Ia sudah memiliki niat untuk pergi menemui Ibunya nanti di akhir pekan - yang mana itu adalah esok hari - untuk bercerita tentang perjalanannya di Dellway dan memberikan Ibunya itu buah tangan dari Dellway, buah baela yang sempat Alice beli di pasar kota Astrilde.

Tetapi hal itu tidak terjadi. Tidak sempat terjadi.

"Alice ... Ibumu ..." gumam Farrel tidak berani melanjutkan ucapannya.

Detik itu Alice membulatkan matanya. Ia tidak tahu kalimat macam apa yang akan Farrel lanjutkan, tetapi tungkainya sudah telanjur lemas. Keranjang kecil berisi tanaman yang ia petik di hutan beberapa waktu yang lalu terjatuh karena terlepas dari genggamannya.

Alice menatap Farrel dengan raut yang mulai memucat.

Tidak. Tolong jangan katakan sesuatu apa pun. Alice tidak ingin mendengarnya. Jangan katakan apa pun, kabar apa pun itu tentang Ibunya.

Bahkan meskipun Farrel memang tidak berkata sepatah kata pun setelahnya. Tetapi linang air mata yang turun dari lelaki itu membuat jantung Alice saat itu seolah berdetak lebih lambat, dengan setiap degupnya yang memberi rasa nyeri dan sesak secara bersamaan.

Farrel menengadah, melihat ekspresi Alice. Lelaki itu tentu saja tidak sampai hati ingin menyampaikan kabar menyedihkan ini.

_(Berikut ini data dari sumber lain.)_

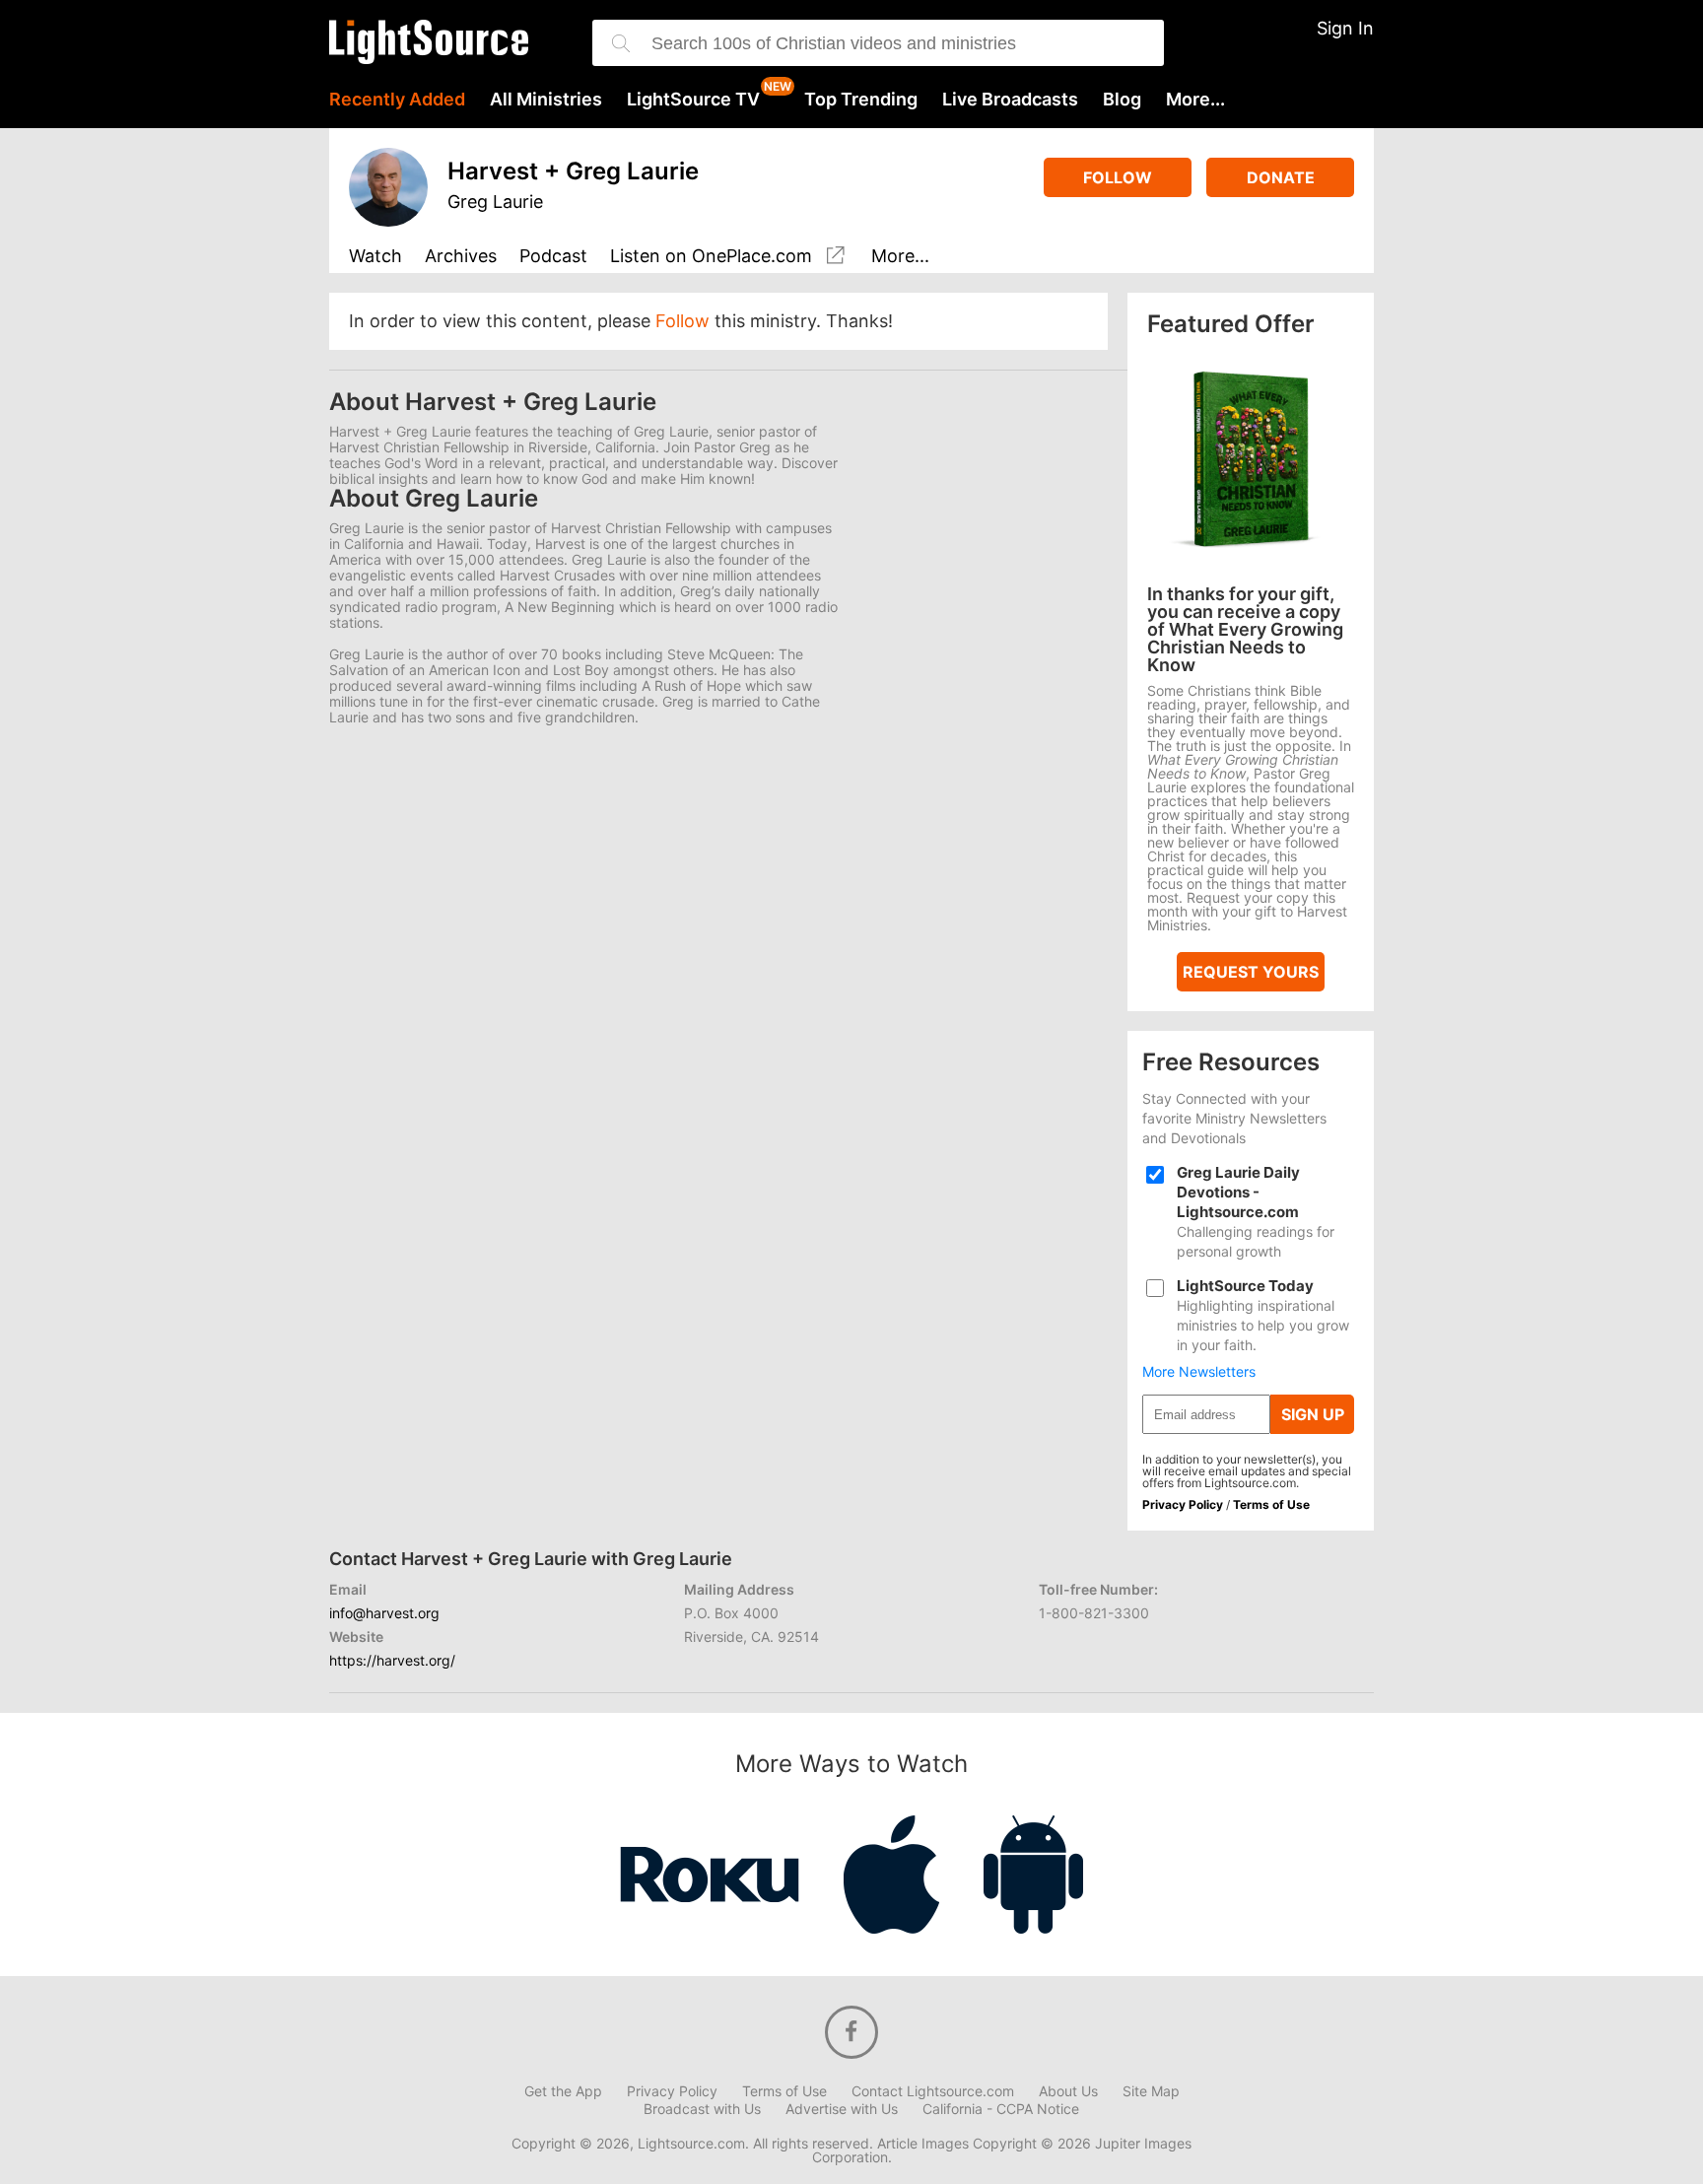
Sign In (1345, 28)
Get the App (563, 2091)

Farrel bahkan berharap ini tidaklah nyata. Tidak di hari yang cerah ini. Di awal musim semi yang Cartland mulai. Tidak seharusnya Alice mendengar kabar kehilangan seperti ini.

"Alice ..."

"Tidak ... jangan bicara apa pun ..."

Farrel mengatupkan rahangnya, ia menahan napas menatap netra Alice yang memandangnya dengan tatapan nanar, terkejut, dan bergetar. Keduanya bertatapan, dengan mata Farrel yang sudah basah dan sembap, sedangkan Alice hanya bisa terdiam, perlahan memundurkan langkahnya.

Ini tidak nyata.

Ini tidaklah nyata. Pikir keduanya.

Seiring dengan Alice yang melangkah mundur dengan tungkai yang bergemetar, Farrel justru mendekat ke arah Alice dan langsung mendekap tubuh Alice erat.

Tangis pun pecah. Seperti ada sesuatu yang hancur, terdengar nyaring dan menyakitkan. Alice membalas pelukan Farrel dan menangis di dalam dekapannya.

Elizabeth Marianne, tabib terkemuka di Istana Cartland yang tengah menjalani masa pemulihan karena sakit yang ia derita. Ibu dari tabib utama istana Cartland yang sekarang, Alice Marianne, ditemukan tak lagi bernyawa pagi hari tadi oleh salah satu tetangganya yang memang kerap berkunjung untuk memeriksa keadaan Elizabeth.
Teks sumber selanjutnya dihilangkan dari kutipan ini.